Task details
Give back exactly the lines of the material below, starting with the line with "Click the Family & other people icon" and going on through the line with "Given: Click the blue Pending".

[Dataset records Boundary: Start]

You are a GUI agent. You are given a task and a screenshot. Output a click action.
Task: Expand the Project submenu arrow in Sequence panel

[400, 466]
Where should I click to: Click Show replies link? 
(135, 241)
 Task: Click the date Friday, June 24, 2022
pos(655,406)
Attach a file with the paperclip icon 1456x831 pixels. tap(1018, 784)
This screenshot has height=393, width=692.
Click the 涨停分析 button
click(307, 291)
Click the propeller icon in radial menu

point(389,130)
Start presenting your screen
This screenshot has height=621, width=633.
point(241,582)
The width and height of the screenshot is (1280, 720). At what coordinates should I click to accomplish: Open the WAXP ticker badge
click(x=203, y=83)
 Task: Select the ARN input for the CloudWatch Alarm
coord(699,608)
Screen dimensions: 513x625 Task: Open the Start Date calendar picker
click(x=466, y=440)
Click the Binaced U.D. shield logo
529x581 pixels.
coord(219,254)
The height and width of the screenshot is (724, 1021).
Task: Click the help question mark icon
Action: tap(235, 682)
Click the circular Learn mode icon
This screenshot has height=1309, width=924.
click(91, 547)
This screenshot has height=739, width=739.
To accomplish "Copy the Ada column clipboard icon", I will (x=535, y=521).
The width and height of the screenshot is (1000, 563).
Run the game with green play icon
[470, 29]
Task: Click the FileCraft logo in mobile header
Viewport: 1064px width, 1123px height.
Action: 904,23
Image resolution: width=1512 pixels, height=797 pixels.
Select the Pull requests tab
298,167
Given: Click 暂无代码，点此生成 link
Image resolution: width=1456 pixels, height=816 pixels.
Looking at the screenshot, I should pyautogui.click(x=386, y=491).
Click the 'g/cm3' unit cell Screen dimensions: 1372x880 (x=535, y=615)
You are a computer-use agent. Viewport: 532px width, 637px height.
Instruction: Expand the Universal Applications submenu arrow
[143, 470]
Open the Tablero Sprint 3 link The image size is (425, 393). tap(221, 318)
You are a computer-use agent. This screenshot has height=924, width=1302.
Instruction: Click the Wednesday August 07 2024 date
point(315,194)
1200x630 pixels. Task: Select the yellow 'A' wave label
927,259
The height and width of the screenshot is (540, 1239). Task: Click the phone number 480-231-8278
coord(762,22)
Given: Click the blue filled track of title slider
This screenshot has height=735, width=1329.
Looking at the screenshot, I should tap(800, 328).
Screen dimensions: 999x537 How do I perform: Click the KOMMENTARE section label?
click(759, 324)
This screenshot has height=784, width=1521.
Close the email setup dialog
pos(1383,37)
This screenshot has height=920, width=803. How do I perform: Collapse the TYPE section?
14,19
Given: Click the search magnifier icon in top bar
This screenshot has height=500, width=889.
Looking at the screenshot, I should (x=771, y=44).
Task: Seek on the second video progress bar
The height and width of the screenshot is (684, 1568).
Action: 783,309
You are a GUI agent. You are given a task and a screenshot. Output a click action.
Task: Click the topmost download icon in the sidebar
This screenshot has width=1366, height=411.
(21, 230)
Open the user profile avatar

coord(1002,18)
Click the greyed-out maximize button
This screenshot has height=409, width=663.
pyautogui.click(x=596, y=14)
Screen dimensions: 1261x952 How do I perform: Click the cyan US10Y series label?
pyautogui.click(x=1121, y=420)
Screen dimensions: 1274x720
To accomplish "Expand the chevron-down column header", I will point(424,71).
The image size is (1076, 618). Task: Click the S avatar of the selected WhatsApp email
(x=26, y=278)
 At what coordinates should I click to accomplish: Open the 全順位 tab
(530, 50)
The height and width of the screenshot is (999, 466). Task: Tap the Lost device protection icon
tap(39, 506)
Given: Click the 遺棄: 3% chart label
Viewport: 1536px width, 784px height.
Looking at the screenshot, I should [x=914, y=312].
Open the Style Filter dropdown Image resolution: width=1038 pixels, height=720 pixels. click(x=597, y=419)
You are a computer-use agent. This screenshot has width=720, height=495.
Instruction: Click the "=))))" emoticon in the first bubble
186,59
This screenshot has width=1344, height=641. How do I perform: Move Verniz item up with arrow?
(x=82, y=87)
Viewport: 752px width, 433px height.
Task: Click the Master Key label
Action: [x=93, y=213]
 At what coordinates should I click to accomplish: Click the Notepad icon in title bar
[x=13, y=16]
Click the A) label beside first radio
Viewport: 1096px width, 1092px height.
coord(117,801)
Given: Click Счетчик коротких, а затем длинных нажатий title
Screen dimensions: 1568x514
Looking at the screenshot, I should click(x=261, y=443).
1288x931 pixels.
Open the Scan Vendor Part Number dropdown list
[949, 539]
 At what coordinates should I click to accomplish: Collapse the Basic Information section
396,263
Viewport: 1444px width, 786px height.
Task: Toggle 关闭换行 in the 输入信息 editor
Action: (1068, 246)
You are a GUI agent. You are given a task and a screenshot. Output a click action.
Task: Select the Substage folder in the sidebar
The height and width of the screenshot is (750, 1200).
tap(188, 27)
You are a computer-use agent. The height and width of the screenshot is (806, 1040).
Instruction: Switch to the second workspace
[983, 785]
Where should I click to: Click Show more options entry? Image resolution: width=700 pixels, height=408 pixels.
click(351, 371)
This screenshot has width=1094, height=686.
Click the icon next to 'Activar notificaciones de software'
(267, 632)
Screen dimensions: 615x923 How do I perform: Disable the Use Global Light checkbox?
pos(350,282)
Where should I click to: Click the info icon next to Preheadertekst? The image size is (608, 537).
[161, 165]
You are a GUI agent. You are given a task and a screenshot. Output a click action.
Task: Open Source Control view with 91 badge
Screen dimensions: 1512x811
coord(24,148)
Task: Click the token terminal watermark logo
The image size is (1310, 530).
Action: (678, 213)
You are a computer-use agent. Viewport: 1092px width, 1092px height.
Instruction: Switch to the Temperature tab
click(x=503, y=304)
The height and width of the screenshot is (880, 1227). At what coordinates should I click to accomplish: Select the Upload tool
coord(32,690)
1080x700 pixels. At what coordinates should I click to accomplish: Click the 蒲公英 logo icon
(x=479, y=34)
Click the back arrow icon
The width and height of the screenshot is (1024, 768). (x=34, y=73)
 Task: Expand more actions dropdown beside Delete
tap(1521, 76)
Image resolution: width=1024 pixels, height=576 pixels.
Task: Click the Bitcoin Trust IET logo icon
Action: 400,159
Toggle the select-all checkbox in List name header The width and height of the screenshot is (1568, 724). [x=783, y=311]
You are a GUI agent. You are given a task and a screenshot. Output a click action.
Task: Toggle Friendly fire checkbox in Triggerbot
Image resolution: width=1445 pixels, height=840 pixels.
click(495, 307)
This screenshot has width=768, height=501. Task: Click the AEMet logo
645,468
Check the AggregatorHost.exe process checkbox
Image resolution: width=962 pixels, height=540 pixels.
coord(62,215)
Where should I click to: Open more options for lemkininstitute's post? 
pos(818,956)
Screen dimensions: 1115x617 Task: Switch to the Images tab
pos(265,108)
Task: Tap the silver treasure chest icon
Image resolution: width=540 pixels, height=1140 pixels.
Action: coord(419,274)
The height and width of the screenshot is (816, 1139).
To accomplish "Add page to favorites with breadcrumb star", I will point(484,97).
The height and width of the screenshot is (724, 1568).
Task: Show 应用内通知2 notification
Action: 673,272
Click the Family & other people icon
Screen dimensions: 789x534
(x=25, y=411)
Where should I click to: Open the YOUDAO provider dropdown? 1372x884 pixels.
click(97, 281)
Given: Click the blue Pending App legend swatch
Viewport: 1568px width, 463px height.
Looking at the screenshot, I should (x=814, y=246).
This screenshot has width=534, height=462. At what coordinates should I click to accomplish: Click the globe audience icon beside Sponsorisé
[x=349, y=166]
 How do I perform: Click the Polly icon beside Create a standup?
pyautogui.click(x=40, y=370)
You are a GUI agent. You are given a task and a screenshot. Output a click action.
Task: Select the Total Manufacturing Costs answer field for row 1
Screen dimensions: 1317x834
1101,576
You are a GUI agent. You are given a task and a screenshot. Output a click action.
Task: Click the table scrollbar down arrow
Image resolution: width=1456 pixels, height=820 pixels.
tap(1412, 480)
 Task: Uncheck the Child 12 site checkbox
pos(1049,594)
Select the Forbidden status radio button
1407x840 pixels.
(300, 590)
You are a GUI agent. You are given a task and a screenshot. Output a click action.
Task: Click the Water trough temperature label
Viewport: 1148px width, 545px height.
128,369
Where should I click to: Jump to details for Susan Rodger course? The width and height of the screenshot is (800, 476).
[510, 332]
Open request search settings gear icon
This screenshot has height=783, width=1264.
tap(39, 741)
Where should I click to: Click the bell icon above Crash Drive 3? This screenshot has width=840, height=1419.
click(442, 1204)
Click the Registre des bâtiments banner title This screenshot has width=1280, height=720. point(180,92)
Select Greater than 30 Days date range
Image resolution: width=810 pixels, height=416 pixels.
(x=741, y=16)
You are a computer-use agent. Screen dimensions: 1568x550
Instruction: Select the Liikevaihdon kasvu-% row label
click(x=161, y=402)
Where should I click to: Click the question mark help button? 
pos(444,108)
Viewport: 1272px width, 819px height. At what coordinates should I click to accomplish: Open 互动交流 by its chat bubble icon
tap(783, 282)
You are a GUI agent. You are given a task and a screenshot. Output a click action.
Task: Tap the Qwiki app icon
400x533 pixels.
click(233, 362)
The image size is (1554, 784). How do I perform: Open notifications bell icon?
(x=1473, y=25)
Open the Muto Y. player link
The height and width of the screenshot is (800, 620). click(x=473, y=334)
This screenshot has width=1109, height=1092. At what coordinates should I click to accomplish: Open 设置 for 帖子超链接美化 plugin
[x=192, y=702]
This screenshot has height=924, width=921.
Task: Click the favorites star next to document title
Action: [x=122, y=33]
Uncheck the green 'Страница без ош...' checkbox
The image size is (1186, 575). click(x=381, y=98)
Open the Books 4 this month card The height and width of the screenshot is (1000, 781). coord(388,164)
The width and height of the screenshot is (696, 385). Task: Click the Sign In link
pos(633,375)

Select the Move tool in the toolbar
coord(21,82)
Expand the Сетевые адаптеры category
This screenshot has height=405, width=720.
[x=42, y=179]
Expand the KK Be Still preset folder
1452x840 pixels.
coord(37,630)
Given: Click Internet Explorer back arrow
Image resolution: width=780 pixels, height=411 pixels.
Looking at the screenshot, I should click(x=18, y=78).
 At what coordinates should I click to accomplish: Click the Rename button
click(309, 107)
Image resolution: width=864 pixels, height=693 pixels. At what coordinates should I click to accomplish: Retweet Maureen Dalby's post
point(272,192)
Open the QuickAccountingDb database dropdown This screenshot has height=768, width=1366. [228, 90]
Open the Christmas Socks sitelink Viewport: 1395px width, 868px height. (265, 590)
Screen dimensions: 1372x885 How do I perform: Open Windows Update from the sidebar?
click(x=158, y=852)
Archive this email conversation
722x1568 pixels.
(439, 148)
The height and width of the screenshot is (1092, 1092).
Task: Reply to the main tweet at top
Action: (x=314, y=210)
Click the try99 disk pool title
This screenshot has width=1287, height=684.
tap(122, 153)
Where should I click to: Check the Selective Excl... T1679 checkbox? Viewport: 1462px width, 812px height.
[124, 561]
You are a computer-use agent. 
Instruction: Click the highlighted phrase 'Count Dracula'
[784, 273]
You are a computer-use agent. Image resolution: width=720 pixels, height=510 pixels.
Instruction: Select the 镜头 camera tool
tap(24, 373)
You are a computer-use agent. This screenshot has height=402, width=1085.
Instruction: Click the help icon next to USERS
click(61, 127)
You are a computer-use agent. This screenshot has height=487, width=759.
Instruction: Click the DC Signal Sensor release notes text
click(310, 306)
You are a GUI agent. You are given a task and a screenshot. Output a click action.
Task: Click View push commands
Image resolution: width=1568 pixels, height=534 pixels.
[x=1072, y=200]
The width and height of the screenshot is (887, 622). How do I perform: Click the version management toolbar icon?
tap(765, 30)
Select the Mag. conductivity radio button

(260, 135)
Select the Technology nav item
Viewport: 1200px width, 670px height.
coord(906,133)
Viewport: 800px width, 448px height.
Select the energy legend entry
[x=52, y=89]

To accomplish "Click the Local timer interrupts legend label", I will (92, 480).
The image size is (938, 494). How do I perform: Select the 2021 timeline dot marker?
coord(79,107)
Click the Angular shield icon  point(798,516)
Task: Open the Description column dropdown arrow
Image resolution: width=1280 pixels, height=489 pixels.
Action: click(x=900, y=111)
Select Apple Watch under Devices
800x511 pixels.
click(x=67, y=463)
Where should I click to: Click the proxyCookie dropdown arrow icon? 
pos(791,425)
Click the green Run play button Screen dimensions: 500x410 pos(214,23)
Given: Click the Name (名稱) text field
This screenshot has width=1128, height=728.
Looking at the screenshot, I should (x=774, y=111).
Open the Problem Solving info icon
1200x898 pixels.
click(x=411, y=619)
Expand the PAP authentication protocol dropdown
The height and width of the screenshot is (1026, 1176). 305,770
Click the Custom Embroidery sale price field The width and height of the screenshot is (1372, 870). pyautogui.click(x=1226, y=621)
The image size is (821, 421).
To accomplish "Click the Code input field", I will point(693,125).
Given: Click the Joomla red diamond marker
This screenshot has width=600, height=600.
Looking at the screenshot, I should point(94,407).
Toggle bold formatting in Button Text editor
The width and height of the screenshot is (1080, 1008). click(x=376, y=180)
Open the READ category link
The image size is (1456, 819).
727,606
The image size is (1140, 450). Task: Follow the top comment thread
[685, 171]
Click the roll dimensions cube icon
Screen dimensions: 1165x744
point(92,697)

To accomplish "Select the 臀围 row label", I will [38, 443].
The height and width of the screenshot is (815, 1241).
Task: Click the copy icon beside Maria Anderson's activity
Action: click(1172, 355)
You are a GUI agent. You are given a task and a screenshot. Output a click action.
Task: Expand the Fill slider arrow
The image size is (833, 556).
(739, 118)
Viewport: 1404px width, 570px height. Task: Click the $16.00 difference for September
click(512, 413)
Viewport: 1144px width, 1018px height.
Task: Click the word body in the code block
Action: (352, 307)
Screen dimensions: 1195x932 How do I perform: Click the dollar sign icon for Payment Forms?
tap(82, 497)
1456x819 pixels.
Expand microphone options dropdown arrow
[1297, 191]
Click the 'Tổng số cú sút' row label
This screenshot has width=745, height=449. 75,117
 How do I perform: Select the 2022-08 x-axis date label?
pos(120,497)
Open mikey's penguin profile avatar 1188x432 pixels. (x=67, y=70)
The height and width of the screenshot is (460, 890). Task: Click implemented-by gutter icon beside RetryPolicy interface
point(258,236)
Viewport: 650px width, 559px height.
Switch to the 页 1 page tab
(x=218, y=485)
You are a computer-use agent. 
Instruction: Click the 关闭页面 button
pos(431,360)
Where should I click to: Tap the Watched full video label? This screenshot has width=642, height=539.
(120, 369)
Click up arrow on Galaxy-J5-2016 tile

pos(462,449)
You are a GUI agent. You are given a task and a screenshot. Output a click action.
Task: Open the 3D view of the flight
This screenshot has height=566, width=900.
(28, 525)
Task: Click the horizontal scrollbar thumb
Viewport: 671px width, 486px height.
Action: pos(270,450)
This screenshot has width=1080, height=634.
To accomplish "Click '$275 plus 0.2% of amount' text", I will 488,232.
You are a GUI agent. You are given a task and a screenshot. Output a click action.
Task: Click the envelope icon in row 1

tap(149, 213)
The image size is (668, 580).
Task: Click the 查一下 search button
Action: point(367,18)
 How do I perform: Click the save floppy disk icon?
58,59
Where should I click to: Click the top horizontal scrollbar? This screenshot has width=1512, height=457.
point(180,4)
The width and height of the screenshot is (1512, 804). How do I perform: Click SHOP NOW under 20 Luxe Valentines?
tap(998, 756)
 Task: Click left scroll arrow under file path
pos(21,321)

[Dataset records Boundary: End]

Reply to the exercise
Click the Family & other people icon
Screen dimensions: 789x534
(x=25, y=411)
Where should I click to: Open the YOUDAO provider dropdown? 1372x884 pixels.
click(97, 281)
Given: Click the blue Pending App legend swatch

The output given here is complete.